The Podilskyi Bridge Crossing (Подільський мостовий перехід, /uk/), formerly known as Podilsko-Voskresenskyi Bridge (Подільсько-Воскресенський міст), is a combined road-rail bridge over the Dnipro River under construction in Kyiv, Ukraine. It is a focal point of construction of the Podilsko-Vyhurivska Line of the Kyiv Metro (the so-called 'Metro to Troieshchyna'). A part of the bridge was opened with restrictions on 1 December 2023, and a year later its connection to Troieshchyna was fully opened.

The two-level and 7 km-long bridge is intended to carry part of the future Podilsko-Vyhurivska Line of the Kyiv Metro and three lanes of road traffic in each direction, connecting the central Podil neighborhood to the left-bank parts of the city. The top level of the bridge will carry road traffic, while the bottom will carry rail traffic.

Construction is being carried out by the Kyiv City Council. The original contractor that was building the bridge since 2003 was Mostobud, but the work went slowly and stopped in 2014; before the halt, Eurocon assisted them in arch construction. After the 2017 contest, EcoBudTrade was chosen to finish the construction. To do the work they were hiring contractors like Adamant, MZ-112 and Autostrada.

==Location==
The bridge is located midway between the existing Rybalskyi Railroad Bridge and the Parkovyi Pedestrian Bridge. The first entrance is planned to begin with intersection at Mezhyhirska and Naberezhno-Luhova Street, the second one from the right bank's Nyzhniy Val and Naberezhno-Khreshchatytska Street (current location of the closed Rybalskyi Bridge, that is planned to be dismantled). The third entrance is at Rybalskyi Peninsula from Naberezhno-Rybalska Street. At the left bank the bridge will be connected to Suleimana Stalskoho Street that leads to Voskresenskyi Avenue.

==Design==
The bridge is intended to connect Podil on the right bank with Voskresenka and Raiduzhnyi Masyv on the left bank. Starting in Podil the bridge will cross the Rybalskyi Peninsula, the Dnieper River, Trukhaniv Island, and the Rusanivski Sady dacha community, terminating on the left bank. Due to protests against building the bridge over Raiduzhne Lake, the project of the bridge was modified so that the bridge will divide into two parts on the left bank: one going to the north and linking with Troieshchyna, and the other going south and linking with Voskresenka.

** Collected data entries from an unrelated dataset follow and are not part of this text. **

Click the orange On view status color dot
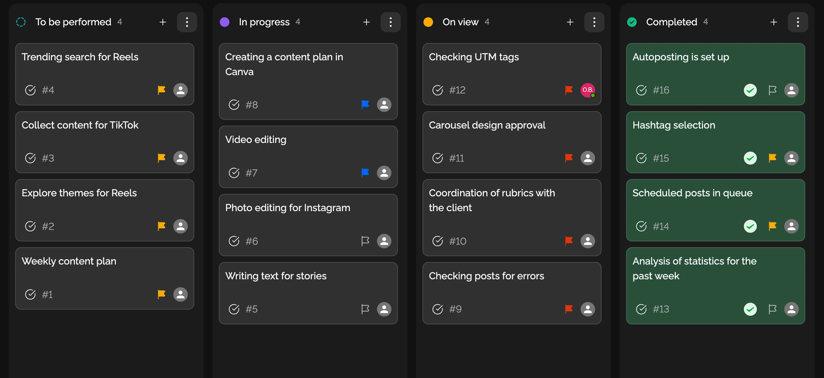 coord(428,22)
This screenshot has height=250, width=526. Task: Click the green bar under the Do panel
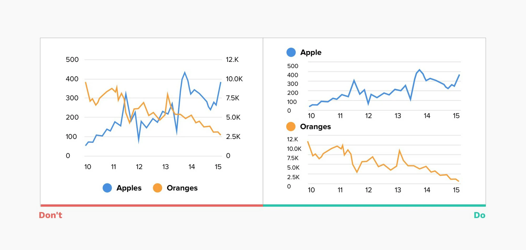374,206
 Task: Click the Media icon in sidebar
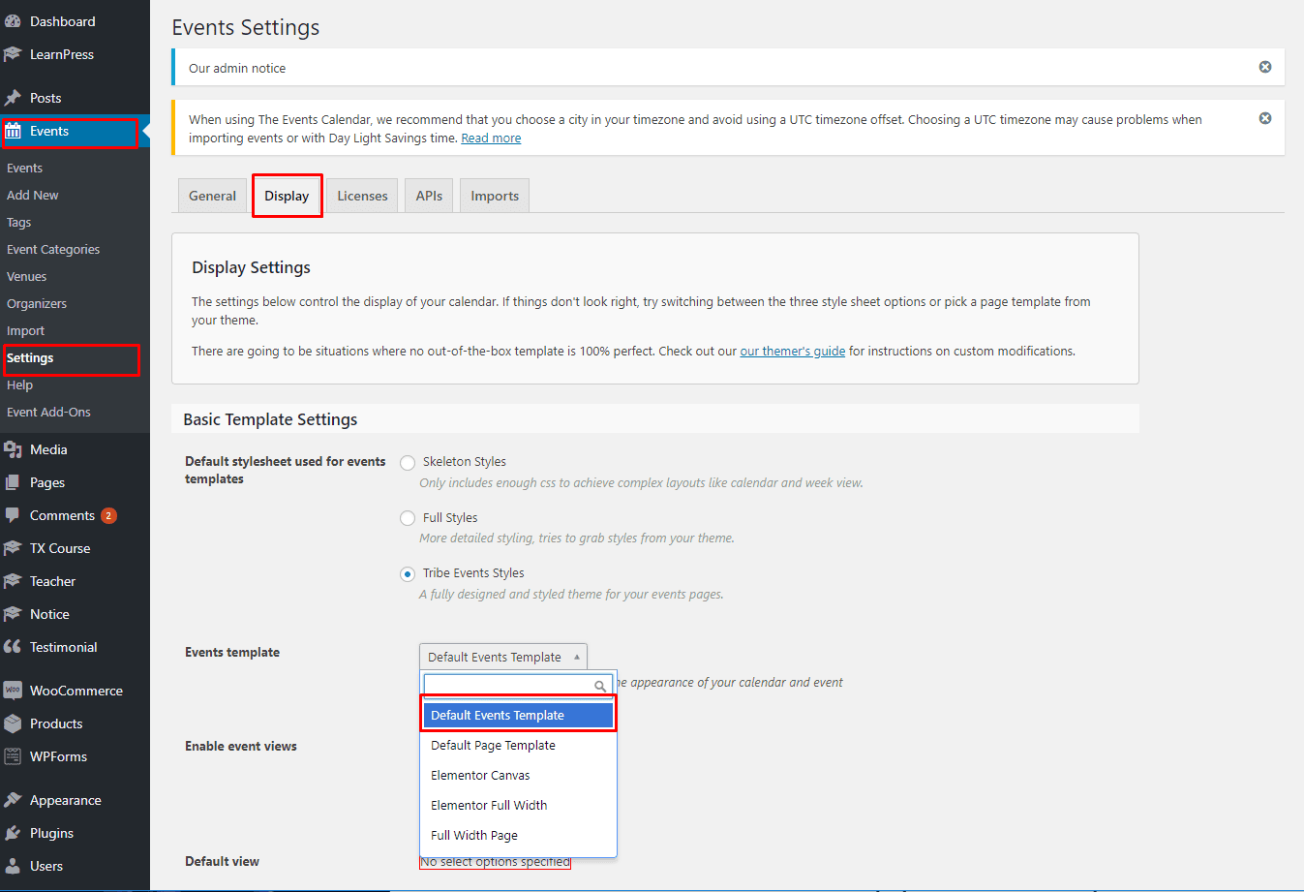click(x=13, y=449)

The bridge is actually a combination of several bridges, ramps, and other types of viaducts with a total length of 7.5 km. It consists of several major components:
- three bridges over Kyiv Harbor
- a bridge over Dnieper River (main part)
- a bridge over Chortoryi Gulf
- viaducts over Trukhaniv Island and Horbachykha
- four multi-level road interchanges
- a connection to Romana Shukhevycha Avenue (Troieshchyna)
- a connection to Alishera Navoi Avenue and Voskresenskyi Avenue (Voskresenka)

The bridge roadway is intended to have three lanes each way with a projected traffic intensity of 59,000 vehicles per day. The bridge will also carry the Podilsko–Vyhurivska line containing three metro stations on the bridge: Sudnobudivna, Trukhaniv Ostriv, and Desenka Strait.

==History==
A bridge from Podil to Voskresenka had been planned since the Soviet times and appeared in the Kyiv master plan for 1985–2005. The first construction project was approved in 1993, and the construction began that year with a plan of finishing it in 2001; however in 1995, it was suspended due to the difficult financial situation.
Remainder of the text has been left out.